TO BE MORE precise, suffer especially the babies. The other day, I had the misfortune — that in the end turned out actually as a great fortune — of being with two screaming babies on a one-hour plane ride. If there’s anything that I am most sensitive to and that gets my goat instantly, it’s noise. I was praying hard to control my accelerating irritation.

Then I started thinking, because there was no other option. These are babies, I remembered. They don’t understand anything. They don’t behave by logic. They know nothing about good manners and right conduct. Their reactions to things are simply limited to smiling or crying or just playing cute. That’s their world, bless them.

I know the mothers were trying hard to pacify them. In this regard, there can only be two possibilities — either they manage or not. Well, in this particular flight, they got to silence the infants only when we were already landing.

In the meantime, I just had to suffer. But it was a suffering that yielded some precious lessons for me. I realized that these crying, irritating little bundles are actually like us when we bother each other due to our mistakes and sins that we consider to be so ridiculous that we can easily fall into rash judgments against each other.

We, too, cannot understand why we fall into the same sins. We can have some good, correct ideas of what is right and wrong, and yet we often choose the wrong option.

Those screaming, irritating infants somehow enlightened me that we are like them, or even worse than them, in the sense that like them we only have limited ways of reacting properly to the tremendous and overwhelming mysterious challenges and trials in our life. In spite of the light given us, we still can stumble often as if we are in the dark.

In spite of our brilliant ideas, philosophies, ideologies and theologies at our command, we still cannot capture, much less, be in full control of the many mysteries we have to contend with in life. The reality of our life is so rich and mysterious that we can never fully fathom its depth, nor cover its range and scope.

In other words, we may know something, but definitely we would not know everything.

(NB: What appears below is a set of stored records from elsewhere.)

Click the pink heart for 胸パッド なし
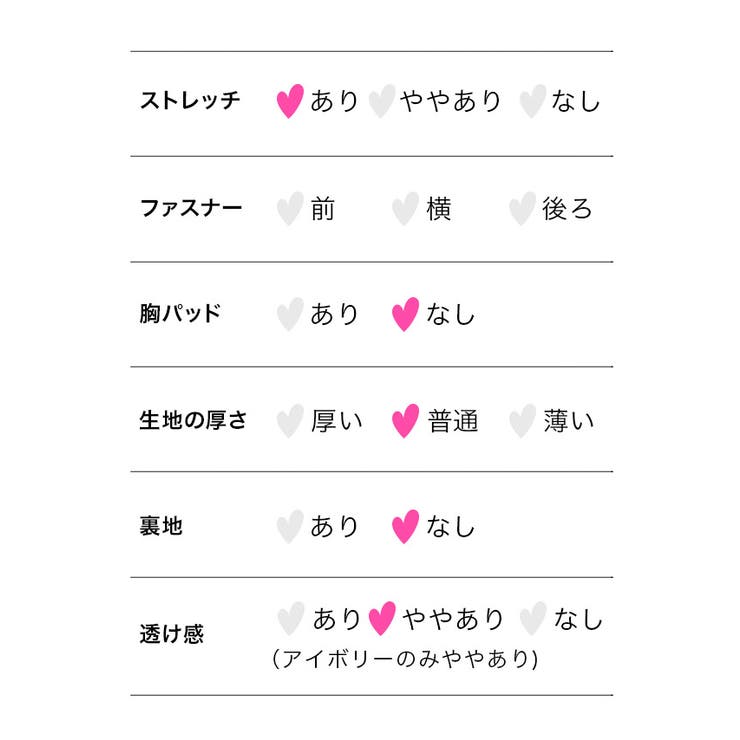The image size is (740, 740). click(405, 314)
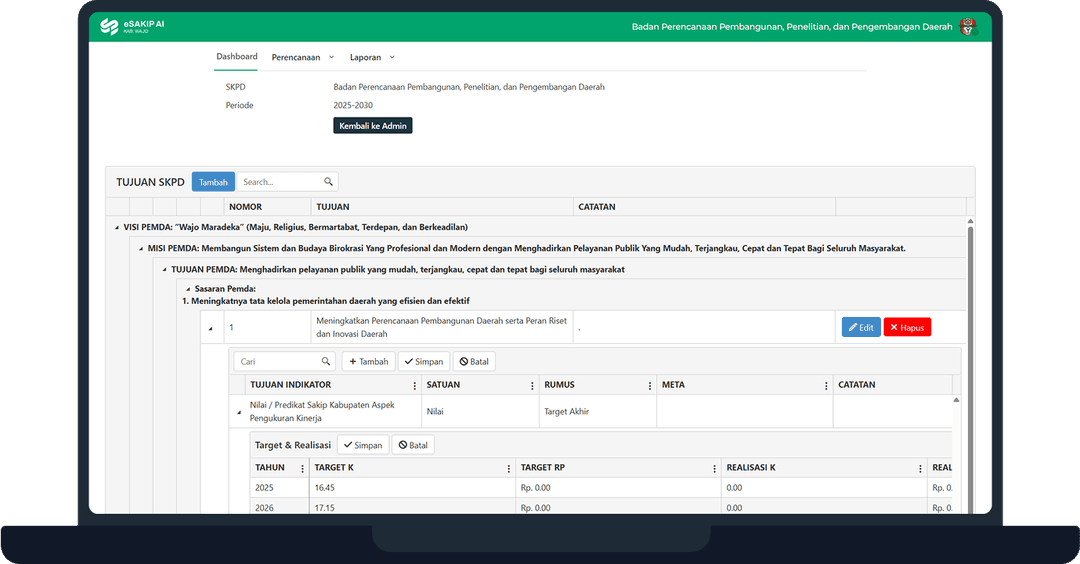Click the magnifier icon in TUJUAN SKPD search

(x=328, y=182)
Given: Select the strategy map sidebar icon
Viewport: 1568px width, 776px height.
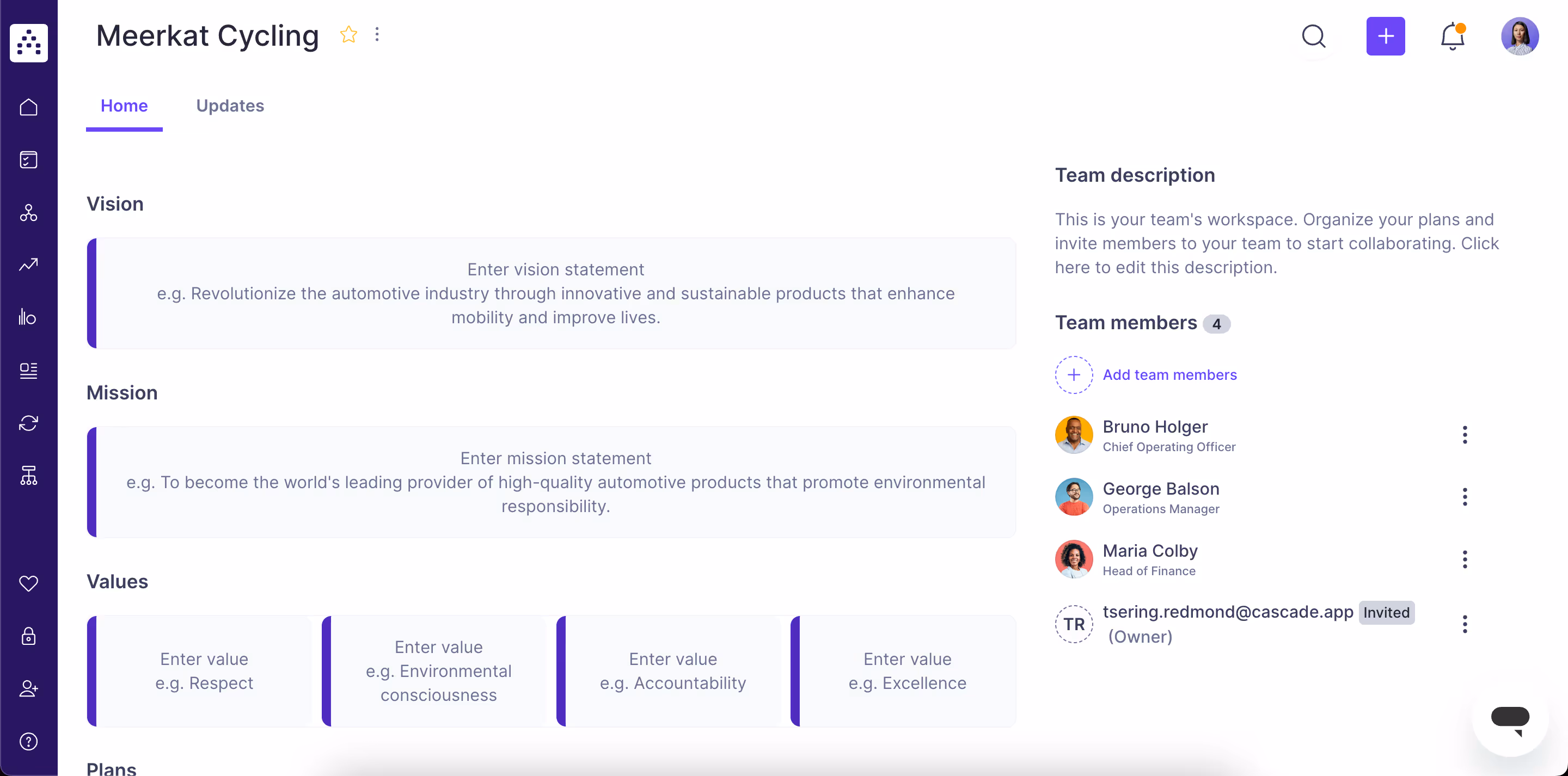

Besides, things can get more complicated because St. Paul once talked about an abiding inner conflict in us (cfr. Rom 7, 15-20) and the mystery of iniquity that is at work in us (cfr. 2 Thes 2, 7). All these somehow invite us that we just should understand one another and avoid making rash judgments.

I believe this is a fact of life that we just have to learn to suffer by understanding each other, showing compassion and mercy to one another, instead of making rash judgments, or worse, turning those unfair judgments into some action.

To be sure, this is why Christ chose to be most understanding with those who were considered sinners. He fraternized with them and gradually showed them the way to correct their ways. He lived well what was said of God in the Book of Ezekiel: “I have no pleasure in the death of the wicked, but that the wicked turn from his way and live.” (33, 11)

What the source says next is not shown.